„Das 18-Millionen-Förderprogramm der Stadt Kassel ergänzt die Bundes- und Landes-Soforthilfen passgenau und zeigt einmal mehr, dass die Stadt die Verantwortung für ihre Bürger*innen ernst nimmt“, begrüßt Patrick Hartmann, Vorsitzender der SPD-Fraktion, das rasche und zielstrebige Handeln des Magistrats. „Die Stadt Kassel ist mit dem Sofort-Hilfe-Programm Kopf hoch Kassel nah an den Vereinen, Kleinunternehmen, Freiberufler*innen und freischaffenden Kreativen. Also jenen, die derzeit noch keine Chance auf die Bundes- oder Landesfördermittel haben und somit die kommunale Unterstützung durch die Corona-Pandemie dringend brauchen“, meint Hartmann.

Vor allem da es gerade sie seien, die unsere Stadt mit ihrem Einsatz, ihrer Kreativität bereichern. „Deswegen ist es die Pflicht der Kommunalpolitik als Kenner der Situation vor Ort, besonders sie zu unterstützen und Starthilfe zu leisten. Wir sind daher sehr zuversichtlich, dass die anderen Fraktionen die Magistratsvorlage ‚Kopf hoch‘ bei der kommenden Stadtverordnetenversammlung mit einer breiten Mehrheit mittragen“, meint Hartmann. Schließlich sei es in unserer aller Interesse, dass die 15 Mio. Euro dabei helfen, die Wirtschaft wieder anzukurbeln und es den kleinen Unternehmen erleichtern, wieder ins mehr oder minder alltägliche Geschäft zu starten. Durch die Möglichkeit, die Gewerbesteuer zu stunden, entlastet die Stadt Kassel die Gewerbetreibende noch einmal zusätzlich: „Indem die Geschäfte und Unternehmen zahlungsfähig bleiben, sollen Entlassungen verhindert werden. Denn Arbeitsplätze sichern, ist für uns als Sozialdemokratinnen und -demokraten absolut zentral“, bringt es Hartmann auf den Punkt. Grundsätzlich sei das Ziel, den Start in den Normalbetrieb so einfach wie möglich und finanziell entlasteter zu gestalten.

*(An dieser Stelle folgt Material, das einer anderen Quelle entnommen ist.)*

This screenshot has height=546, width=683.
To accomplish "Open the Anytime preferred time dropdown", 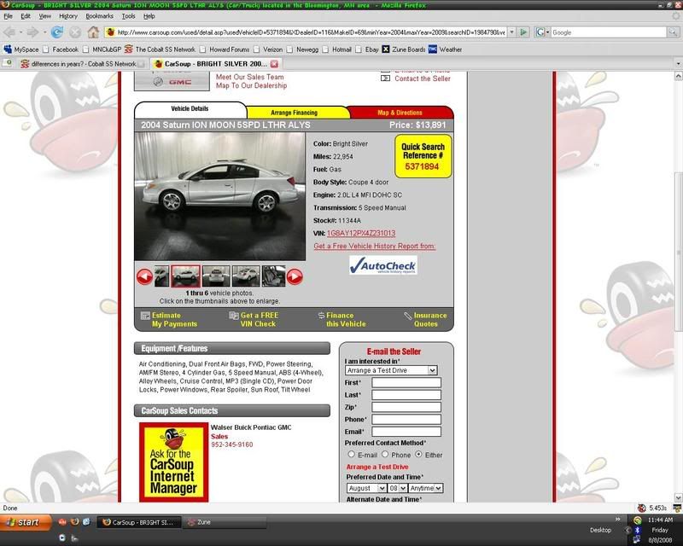I will point(425,488).
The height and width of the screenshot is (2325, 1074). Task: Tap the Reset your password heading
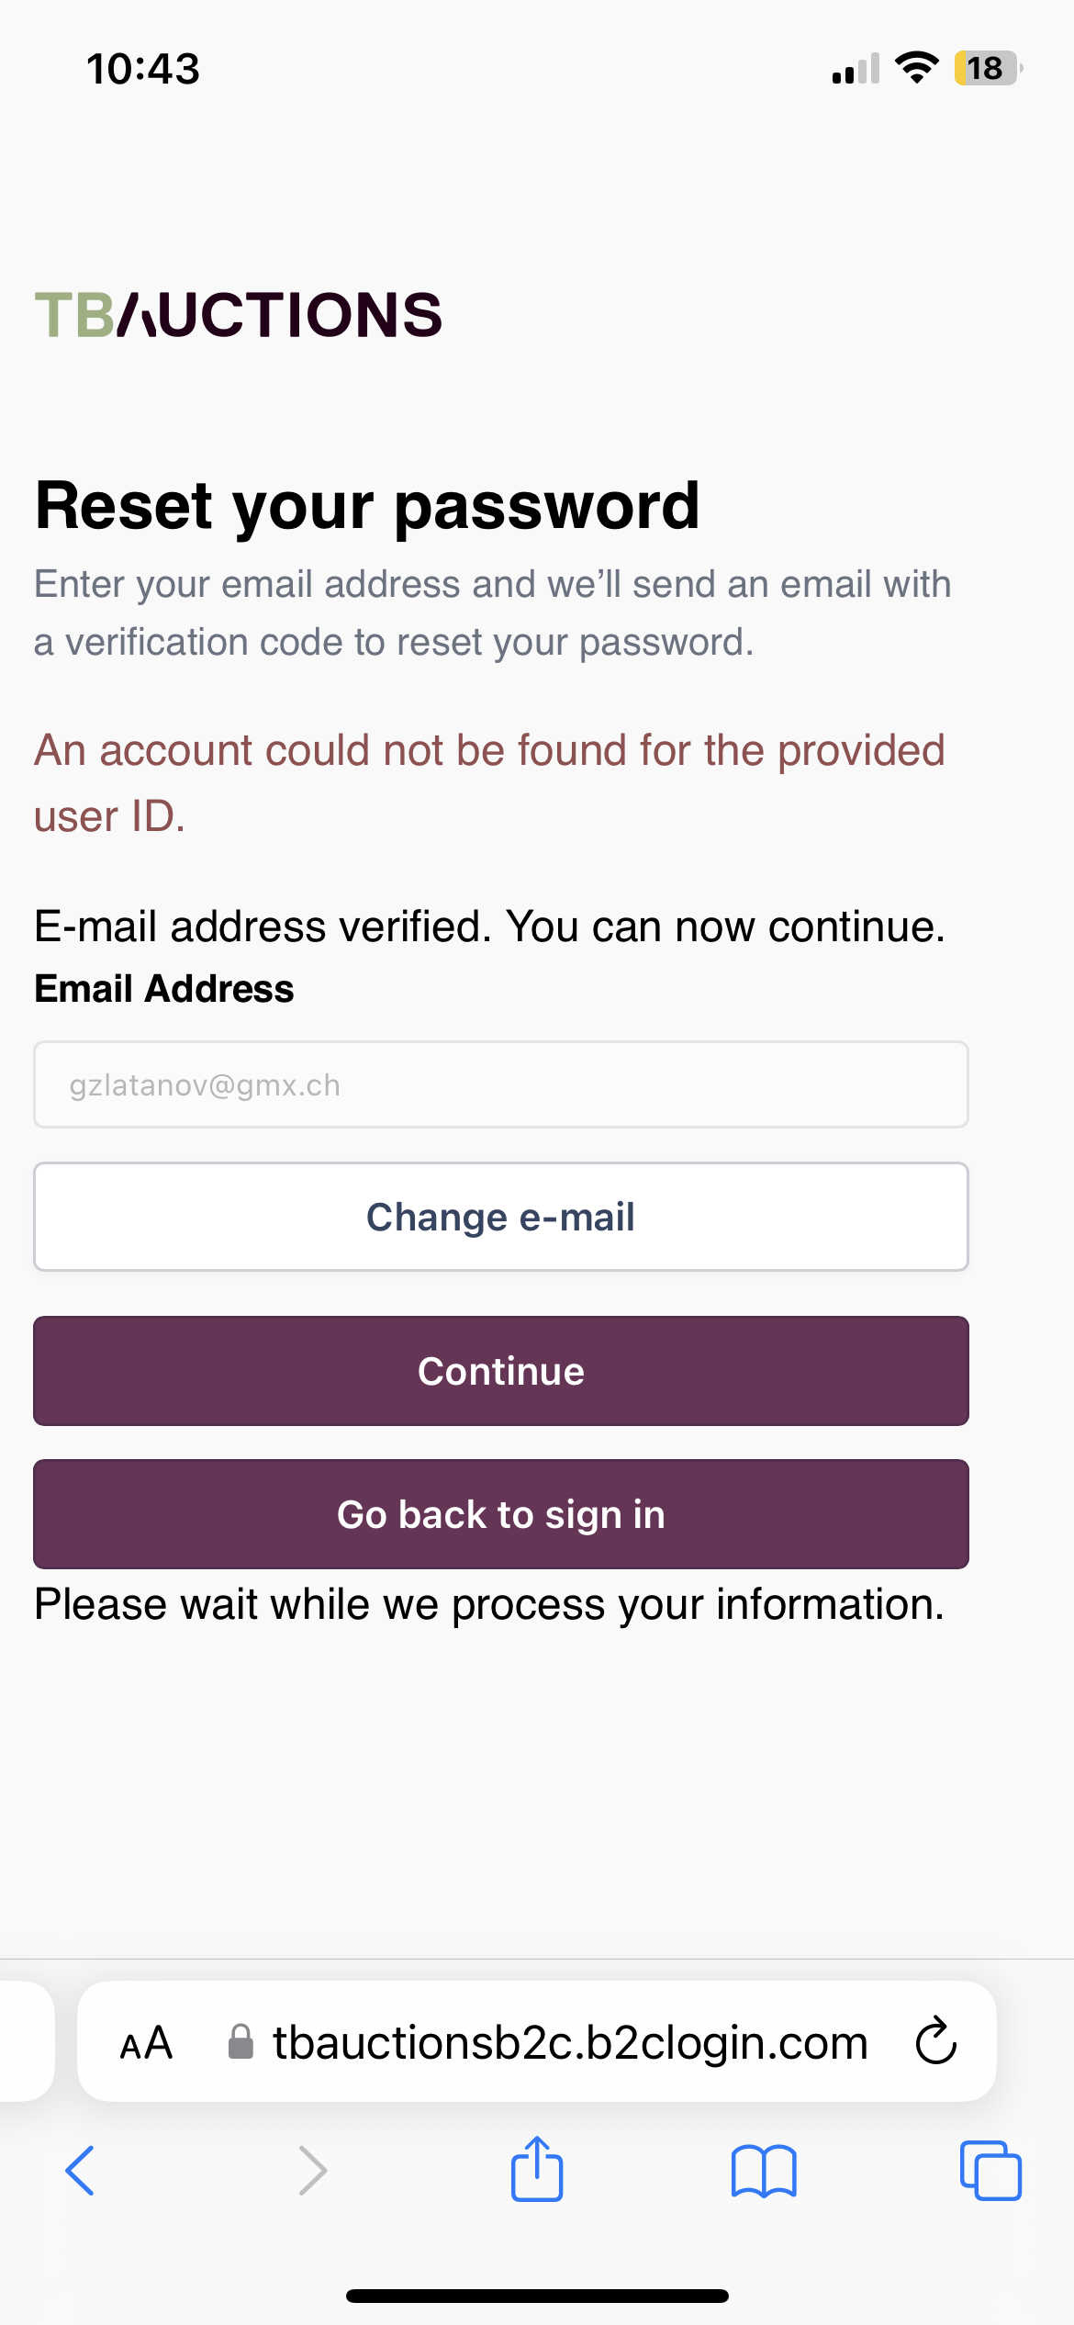tap(367, 505)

Er begrüßt zudem die finanziellen Soforthilfen für gemeinnützige Institutionen in Höhe von insgesamt 3 Mio. Euro. Er freut sich, dass die Stadt zudem die im Haushalt 2020 beschlossenen Finanzzuschüsse schon im Mai an die jeweiligen Institutionen auszahlt, anstatt am Jahresende. „Das ist ein klares Signal der Solidarität an die Ehrenamtlichen und all jene, die sich in unserer Stadtgemeinschaft engagieren“, findet der Fraktionsvorsitzende und betont, man wolle niemanden allein lassen.

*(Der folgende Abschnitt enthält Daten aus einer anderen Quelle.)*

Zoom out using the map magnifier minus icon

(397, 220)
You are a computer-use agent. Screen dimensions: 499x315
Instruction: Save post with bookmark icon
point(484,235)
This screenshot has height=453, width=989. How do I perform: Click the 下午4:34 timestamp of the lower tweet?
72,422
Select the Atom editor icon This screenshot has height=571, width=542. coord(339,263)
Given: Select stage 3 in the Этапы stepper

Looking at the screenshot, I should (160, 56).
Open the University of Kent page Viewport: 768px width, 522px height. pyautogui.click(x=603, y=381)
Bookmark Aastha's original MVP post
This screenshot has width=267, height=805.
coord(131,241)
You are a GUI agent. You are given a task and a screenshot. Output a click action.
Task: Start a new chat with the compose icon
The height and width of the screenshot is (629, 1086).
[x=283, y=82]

Dieser Grundsatz gelte auch für die Kasseler Sozialdienstleister. Dass die Stadt Kassel in Vorleistung geht und der hessischen Landesregierung vorausgreift, indem sie das Sozialdienstleister-Einsatzgesetz (SodEG) schon jetzt umsetzt, findet Hartmann nur konsequent. „So wird die Stadt der akuten Notlage gerecht, in der sich viele Sozialdienstleister wie Behindertenwerkstätten oder Rehabilitationseinrichtungen befinden. Hier muss Priorität sein, dass die Einrichtungen schnell finanziell unterstützt werden, um ihre gesellschaftlich unverzichtbaren Angebote weiter anbieten zu können“, meint Hartmann dazu.

Diese umfangreichen Soforthilfen in Höhe von insgesamt 18 Mio. Euro möglich gemacht, habe die konsequente Haushaltspolitik der vergangenen Jahre von Oberbürgermeister Geselle, während derer die Stadt Schulden abbaute und keine neuen aufnahm, fügt Hartmann abschließend hinzu.